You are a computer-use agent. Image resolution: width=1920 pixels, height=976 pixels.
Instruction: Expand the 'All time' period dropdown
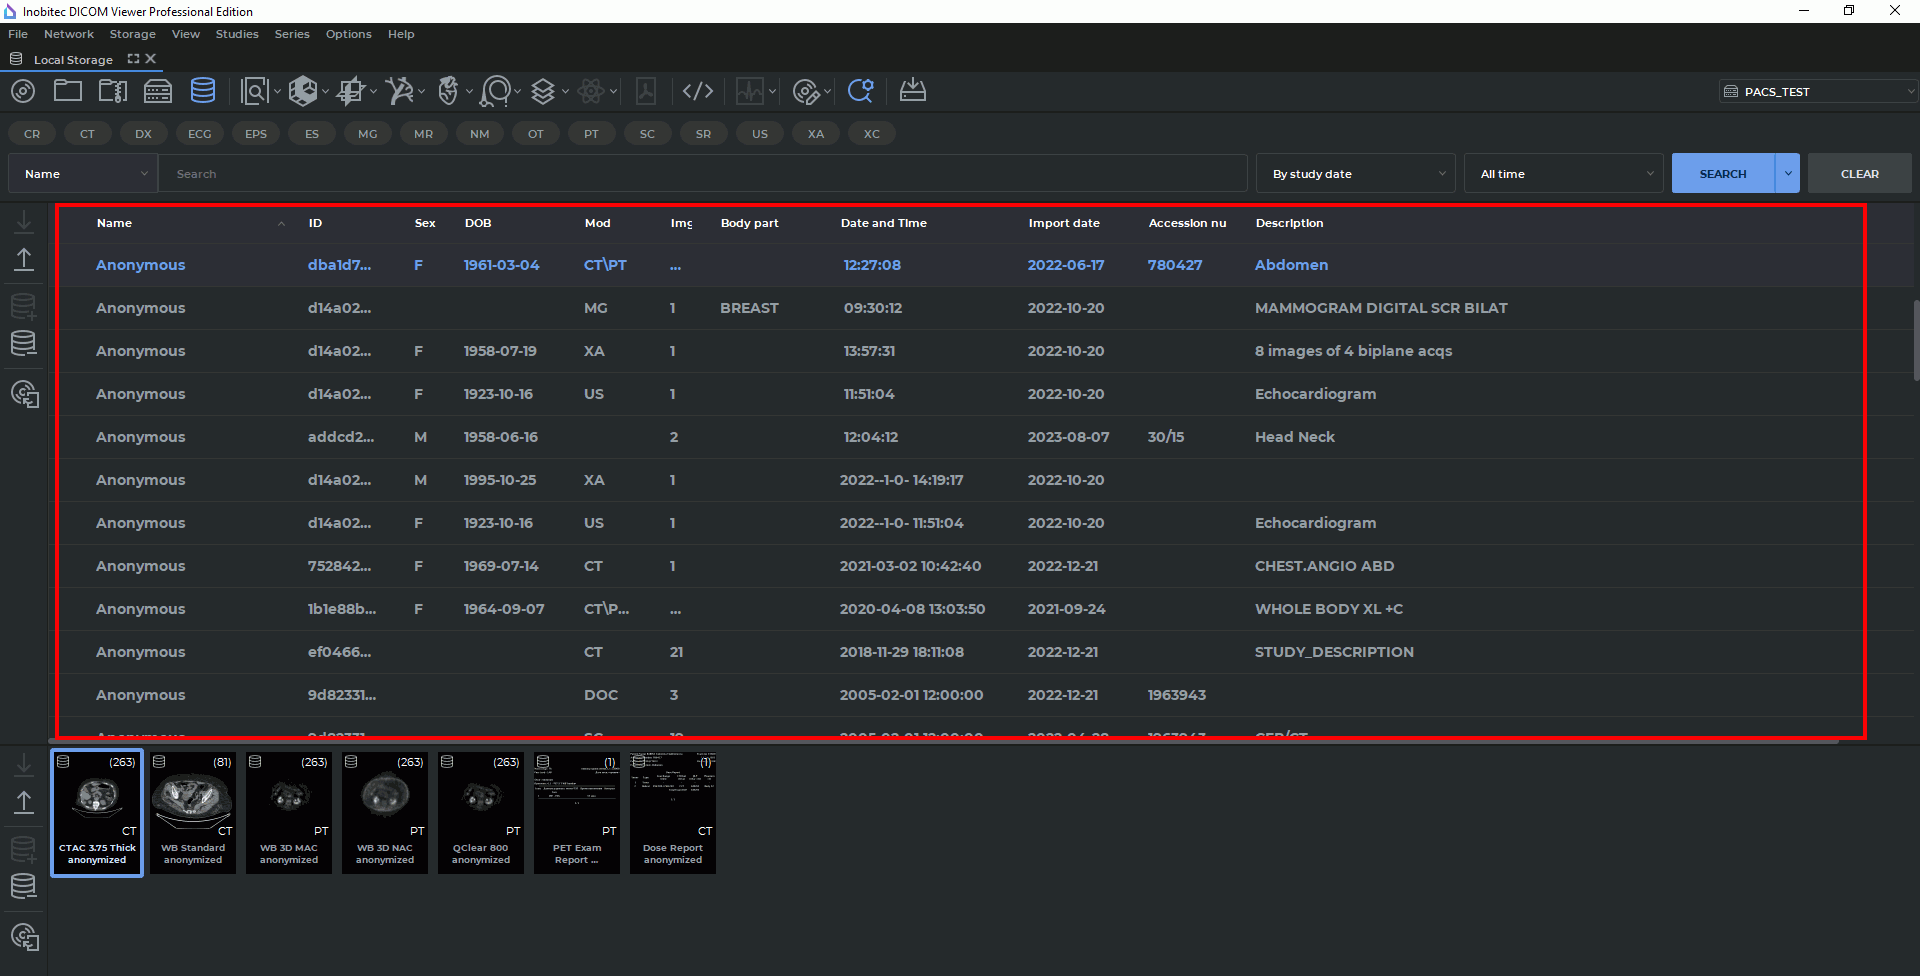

━━━━━━━━━━━━━━━━━━━━

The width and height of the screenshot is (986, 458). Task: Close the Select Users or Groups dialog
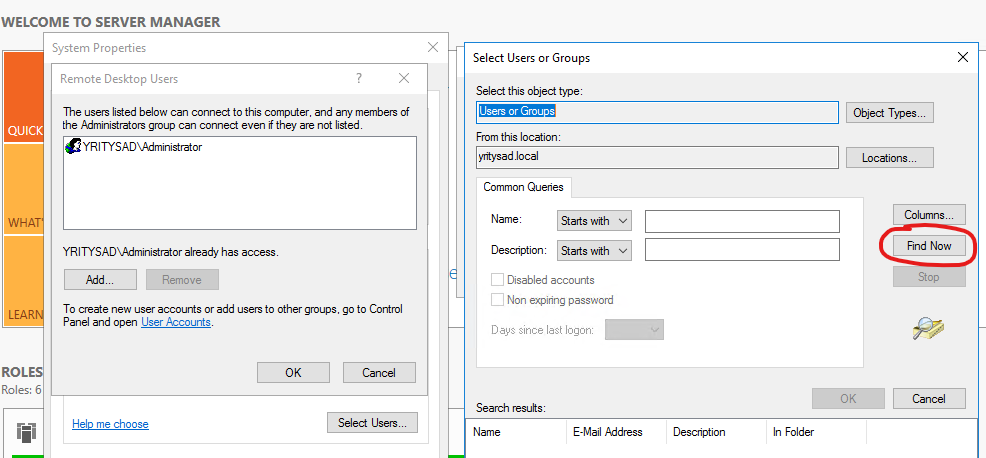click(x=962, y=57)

━━━━━━━━━━━━━━━━━━━━

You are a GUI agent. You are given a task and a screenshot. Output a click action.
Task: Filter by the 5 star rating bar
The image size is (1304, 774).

━━━━━━━━━━━━━━━━━━━━

*REQUIRED ACTION*. The word to find is "agent". Copy every line of the data that holds it.

*WRITTEN RESPONSE*.
You are a computer-use agent. Image resolution: width=1920 pixels, height=976 pixels.
You are a GUI agent. You are given a task and a screenshot. Output a click action.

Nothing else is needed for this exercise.